By attending this occasion, you’ll be taught how one can speed up your analytics and AI innovation. You’ll find out how you should utilize S3 Tables with native Apache Iceberg assist and S3 Metadata to construct scalable information lakes that serve each conventional analytics and rising AI/ML workloads. You’ll additionally uncover the following era of Amazon SageMaker, the middle for all of your information, analytics, and AI, to assist your groups collaborate and construct sooner from a unified studio, utilizing acquainted AWS instruments with entry to all of your information whether or not it’s saved in information lakes, information warehouses, or third-party or federated information sources.
For these trying to keep forward of the most recent cloud developments, AWS Pi Day 2025 is an occasion you’ll be able to’t miss. Whether or not you’re constructing information lakehouses, coaching AI fashions, constructing generative AI purposes, or optimizing analytics workloads, the insights shared will show you how to maximize the worth of your information.
Tune in in the present day and discover the most recent in cloud information innovation.

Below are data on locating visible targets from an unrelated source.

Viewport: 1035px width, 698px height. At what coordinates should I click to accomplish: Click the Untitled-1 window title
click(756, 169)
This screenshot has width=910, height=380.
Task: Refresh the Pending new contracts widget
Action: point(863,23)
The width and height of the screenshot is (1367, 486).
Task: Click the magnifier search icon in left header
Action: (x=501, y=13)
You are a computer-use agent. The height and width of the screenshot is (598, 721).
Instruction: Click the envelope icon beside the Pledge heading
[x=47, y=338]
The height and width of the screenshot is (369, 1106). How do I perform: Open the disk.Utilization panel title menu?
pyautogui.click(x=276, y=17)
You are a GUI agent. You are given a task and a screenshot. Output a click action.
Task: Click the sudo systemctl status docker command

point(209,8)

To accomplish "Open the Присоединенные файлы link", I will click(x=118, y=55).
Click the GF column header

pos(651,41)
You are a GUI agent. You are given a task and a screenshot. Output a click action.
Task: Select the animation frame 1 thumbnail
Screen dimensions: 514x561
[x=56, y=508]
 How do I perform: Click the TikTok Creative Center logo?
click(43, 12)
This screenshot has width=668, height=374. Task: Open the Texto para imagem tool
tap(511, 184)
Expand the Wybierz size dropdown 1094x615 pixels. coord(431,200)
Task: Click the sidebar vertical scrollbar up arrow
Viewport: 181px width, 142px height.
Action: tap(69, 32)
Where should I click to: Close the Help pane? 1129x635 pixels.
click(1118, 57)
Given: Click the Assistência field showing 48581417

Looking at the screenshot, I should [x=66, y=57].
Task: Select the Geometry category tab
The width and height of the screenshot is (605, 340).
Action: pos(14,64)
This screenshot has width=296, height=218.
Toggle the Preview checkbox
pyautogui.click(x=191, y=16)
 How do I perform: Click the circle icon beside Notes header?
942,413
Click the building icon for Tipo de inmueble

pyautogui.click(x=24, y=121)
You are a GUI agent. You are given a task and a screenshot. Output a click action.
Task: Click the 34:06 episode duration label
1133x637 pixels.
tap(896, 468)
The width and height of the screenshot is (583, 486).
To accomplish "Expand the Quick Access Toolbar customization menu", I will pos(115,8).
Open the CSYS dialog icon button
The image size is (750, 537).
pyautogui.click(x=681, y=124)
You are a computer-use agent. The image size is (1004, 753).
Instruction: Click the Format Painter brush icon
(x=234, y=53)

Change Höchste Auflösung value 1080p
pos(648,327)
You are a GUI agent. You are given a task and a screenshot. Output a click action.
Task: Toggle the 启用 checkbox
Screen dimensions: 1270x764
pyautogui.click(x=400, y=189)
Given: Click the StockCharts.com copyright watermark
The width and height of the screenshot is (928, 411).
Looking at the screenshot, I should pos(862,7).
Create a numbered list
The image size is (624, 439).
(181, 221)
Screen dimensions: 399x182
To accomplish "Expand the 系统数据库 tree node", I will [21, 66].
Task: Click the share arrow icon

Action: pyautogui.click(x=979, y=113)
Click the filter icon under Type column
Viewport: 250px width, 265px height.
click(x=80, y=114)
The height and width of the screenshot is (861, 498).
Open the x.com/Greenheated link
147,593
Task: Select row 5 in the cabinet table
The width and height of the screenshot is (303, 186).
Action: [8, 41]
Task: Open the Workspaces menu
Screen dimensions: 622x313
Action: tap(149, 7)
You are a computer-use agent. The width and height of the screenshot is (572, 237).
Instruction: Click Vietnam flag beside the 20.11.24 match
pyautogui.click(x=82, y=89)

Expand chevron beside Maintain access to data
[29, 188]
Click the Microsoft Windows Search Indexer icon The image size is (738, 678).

Don’t miss the chance to interact with AWS consultants, companions, and prospects shaping the way forward for information, analytics, and AI.
In case you missed the digital occasion on March 14, you’ll be able to go to the occasion web page at any time—we’ll preserve all of the content material accessible on-demand there!
How is the Information Weblog doing? Take this 1 minute survey!
(This survey is hosted by an exterior firm. AWS handles your data as described within the AWS Privateness Discover. AWS will personal the information gathered by way of this survey and won’t share the knowledge collected with survey respondents.)